Founded in 1990 and headquartered in Morristown, New Jersey, Core Services is a leading provider of consulting and outsourcing services for Oracle applications. Core has worked exclusively with Oracle technology for 15 years, hosting and deploying Oracle solutions for more than 65 major corporations around the world. Core is a $20 million company with approximately 90 employees. The company operates three data centers in New Jersey and Maryland and has support centers in the United States, China, and India.

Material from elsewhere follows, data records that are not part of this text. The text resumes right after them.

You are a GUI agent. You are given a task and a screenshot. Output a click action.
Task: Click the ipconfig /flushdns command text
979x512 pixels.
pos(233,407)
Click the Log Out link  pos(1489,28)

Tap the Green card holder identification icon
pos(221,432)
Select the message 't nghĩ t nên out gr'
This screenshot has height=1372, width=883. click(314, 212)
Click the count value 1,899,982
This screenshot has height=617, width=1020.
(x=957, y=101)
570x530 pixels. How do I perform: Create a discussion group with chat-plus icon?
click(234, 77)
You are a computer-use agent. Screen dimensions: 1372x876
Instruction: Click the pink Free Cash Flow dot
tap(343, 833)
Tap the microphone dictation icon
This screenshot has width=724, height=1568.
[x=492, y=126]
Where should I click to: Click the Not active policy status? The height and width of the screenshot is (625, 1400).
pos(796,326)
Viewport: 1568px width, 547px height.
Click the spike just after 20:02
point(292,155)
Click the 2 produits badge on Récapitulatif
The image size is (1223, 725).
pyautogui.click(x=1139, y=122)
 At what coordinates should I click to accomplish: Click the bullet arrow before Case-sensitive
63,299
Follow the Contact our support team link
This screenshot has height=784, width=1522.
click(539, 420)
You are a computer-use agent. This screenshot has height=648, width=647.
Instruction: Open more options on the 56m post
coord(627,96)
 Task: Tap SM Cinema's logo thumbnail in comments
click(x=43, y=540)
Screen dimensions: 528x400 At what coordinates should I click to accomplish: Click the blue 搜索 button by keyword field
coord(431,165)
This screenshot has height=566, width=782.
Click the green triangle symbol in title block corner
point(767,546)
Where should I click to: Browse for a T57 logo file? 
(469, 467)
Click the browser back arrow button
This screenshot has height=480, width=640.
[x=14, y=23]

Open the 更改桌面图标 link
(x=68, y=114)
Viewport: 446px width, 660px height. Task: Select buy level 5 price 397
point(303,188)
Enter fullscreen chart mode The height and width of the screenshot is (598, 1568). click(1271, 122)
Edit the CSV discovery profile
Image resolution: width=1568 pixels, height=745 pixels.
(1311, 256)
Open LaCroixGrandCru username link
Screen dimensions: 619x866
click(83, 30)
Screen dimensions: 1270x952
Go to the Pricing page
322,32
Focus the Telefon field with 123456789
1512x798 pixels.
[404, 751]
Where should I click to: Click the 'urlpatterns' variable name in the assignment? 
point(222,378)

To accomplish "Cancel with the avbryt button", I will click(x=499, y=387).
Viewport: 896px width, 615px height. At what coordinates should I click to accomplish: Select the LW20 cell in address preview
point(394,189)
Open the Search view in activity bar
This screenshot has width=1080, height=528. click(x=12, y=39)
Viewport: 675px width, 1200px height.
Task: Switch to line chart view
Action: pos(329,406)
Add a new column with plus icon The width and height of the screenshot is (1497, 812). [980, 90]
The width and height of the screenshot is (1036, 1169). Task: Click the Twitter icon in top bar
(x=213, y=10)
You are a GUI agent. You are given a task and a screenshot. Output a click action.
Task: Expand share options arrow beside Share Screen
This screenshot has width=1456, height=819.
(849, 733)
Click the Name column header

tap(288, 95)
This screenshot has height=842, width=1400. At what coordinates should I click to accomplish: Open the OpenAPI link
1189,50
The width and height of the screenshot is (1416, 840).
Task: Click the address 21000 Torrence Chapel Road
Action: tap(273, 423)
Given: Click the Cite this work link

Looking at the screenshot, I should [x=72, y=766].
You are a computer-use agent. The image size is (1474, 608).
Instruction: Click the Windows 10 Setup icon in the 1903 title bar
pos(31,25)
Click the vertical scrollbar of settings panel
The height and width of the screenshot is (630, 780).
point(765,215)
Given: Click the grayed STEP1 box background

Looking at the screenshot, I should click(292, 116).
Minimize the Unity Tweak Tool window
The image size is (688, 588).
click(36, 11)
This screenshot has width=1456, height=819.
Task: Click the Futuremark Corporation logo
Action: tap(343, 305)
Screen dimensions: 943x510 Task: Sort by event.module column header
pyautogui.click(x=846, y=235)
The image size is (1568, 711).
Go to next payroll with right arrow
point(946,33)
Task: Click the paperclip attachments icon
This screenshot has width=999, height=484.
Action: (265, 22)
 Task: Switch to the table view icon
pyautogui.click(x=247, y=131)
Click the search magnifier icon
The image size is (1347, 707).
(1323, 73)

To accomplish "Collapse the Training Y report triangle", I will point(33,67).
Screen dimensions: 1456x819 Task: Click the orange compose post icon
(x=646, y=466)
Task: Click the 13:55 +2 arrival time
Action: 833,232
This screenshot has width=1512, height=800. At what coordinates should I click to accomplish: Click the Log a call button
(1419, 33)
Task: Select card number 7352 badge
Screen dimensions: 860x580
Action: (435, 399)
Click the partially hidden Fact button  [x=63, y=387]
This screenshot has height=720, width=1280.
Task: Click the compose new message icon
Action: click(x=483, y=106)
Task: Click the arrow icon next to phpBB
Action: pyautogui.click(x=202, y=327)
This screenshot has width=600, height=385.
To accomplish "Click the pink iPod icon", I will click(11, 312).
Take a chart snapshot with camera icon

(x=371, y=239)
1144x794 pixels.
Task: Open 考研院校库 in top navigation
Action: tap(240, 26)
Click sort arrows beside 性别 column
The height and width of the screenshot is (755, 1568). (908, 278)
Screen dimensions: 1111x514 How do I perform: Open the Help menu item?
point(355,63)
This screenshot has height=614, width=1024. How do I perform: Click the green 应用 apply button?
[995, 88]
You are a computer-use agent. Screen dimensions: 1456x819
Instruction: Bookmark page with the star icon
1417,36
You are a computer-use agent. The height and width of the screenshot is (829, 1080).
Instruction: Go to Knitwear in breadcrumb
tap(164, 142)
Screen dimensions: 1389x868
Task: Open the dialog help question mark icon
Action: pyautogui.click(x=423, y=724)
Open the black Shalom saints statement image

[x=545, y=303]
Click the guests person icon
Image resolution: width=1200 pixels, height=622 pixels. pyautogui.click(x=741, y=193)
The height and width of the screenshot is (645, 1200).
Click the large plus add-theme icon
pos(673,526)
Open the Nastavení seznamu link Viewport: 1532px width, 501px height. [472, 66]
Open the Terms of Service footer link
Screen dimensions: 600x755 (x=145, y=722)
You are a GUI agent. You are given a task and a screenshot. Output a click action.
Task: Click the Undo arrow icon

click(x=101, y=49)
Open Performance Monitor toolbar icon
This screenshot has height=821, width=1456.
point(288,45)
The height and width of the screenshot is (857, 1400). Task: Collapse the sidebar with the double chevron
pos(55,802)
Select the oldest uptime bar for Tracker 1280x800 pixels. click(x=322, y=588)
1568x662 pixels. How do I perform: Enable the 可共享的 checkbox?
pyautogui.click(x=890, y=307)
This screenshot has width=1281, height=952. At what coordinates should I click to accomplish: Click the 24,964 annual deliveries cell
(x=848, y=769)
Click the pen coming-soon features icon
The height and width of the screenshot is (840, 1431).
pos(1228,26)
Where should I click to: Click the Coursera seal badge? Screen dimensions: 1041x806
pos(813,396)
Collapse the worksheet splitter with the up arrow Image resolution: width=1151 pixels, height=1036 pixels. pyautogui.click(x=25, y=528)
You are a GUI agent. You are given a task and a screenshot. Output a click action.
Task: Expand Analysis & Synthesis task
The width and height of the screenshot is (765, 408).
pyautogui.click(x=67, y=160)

To meet the growing processing requirements of its larger clients, Core Services upgraded existing database servers to Sun SPARC Enterprise M5000 and M4000 servers, along with the Sun Fire T2000 server as application servers. It is also moving its Linux-based systems from Dell to Sun Fire X4100 and X4200 M2 servers.
As an example, one manufacturing client’s nightly batch-processing jobs were taking twelve hours to complete, finishing around 8 a.m.. If there were any errors or if the job had to be restarted, users were delayed in being able to use the system until the job was complete. Such a risk would have been increased and would have had a critical impact on the company’s business, as it was planning to open two new plants within six to nine months, along with an additional 200–300 users.
To increase processing power, Core Services could have deployed more large servers — essentially scaling horizontally — but that would have added more complexity and cost to its datacenter operations. “Rather than adding bigger servers with the same CPU speeds, we were looking for better, faster servers,” says Doshi.
The Sun Solutions Center for Oracle worked with Core Services to evaluate the needs of its larger clients and recommended Sun SPARC Enterprise M-Series servers. Designed for consolidation and virtualization, the M-Series servers bring mainframe class utilization and efficiency levels to the open systems market. These systems, which support hardware partitions and Solaris Containers, deliver 24/7 mission-critical services while reducing power, cooling, and space requirements.
Doshi says a Linux-based Dell solution was not feasible. The fact that Linux does not run on servers with more than four CPUs is a critical limitation. “We had servers with 32 CPUs that had performance issues, so we did not see going back to Linux as an option,” says Doshi.
“Another option was to go with Oracle RAC [Real Application Clusters] licenses and put several four-CPU boxes in silos to ramp up the number of the CPUs,” says Doshi. However, running Oracle RAC is tricky because it requires running Oracle databases on several servers at the same time. “Oracle RAC technology can be challenging, and it requires specialized Oracle database administrators to manage,” adds Doshi.
In the case of this particular manufacturing client, Core Services replaced existing servers with the Sun SPARC Enterprise M5000 server running Solaris 10. “The manufacturing batch jobs runs in less than half the previous time, so the M5000 server essentially doubled our capacity,” says Doshi. The goal for this client was to attain 10 percent CPU idle time 97 percent of the time. “Now the load averages about 10 percent, and the average CPU idle time is about 40 percent,” adds Doshi. With the M5000 servers, Core Services can easily meet the SLAs for this client with smaller — and fewer — servers. “We went from 40 CPUs to about 15,” says Doshi. Moreover, “smaller” translated into an incredible two-thirds reduction in the physical space required for the previous servers.
To meet the future needs of other clients, Core Services also purchased two Sun SPARC Enterprise M4000 servers. The company uses Solaris Containers in an innovative way to run Solaris 8 applications that are not yet supported by Solaris 10. In addition, it is using Sun Fire T2000 servers (both four-core and eight-core) as application servers running the Oracle E-Business Suite application tree code and is gradually replacing Dell servers with Sun Fire X4100 M2 and X4200 M2 servers. “We have always been happy with the uptime of Sun servers … moving our Linux systems to Sun servers has been a great experience,” says Doshi.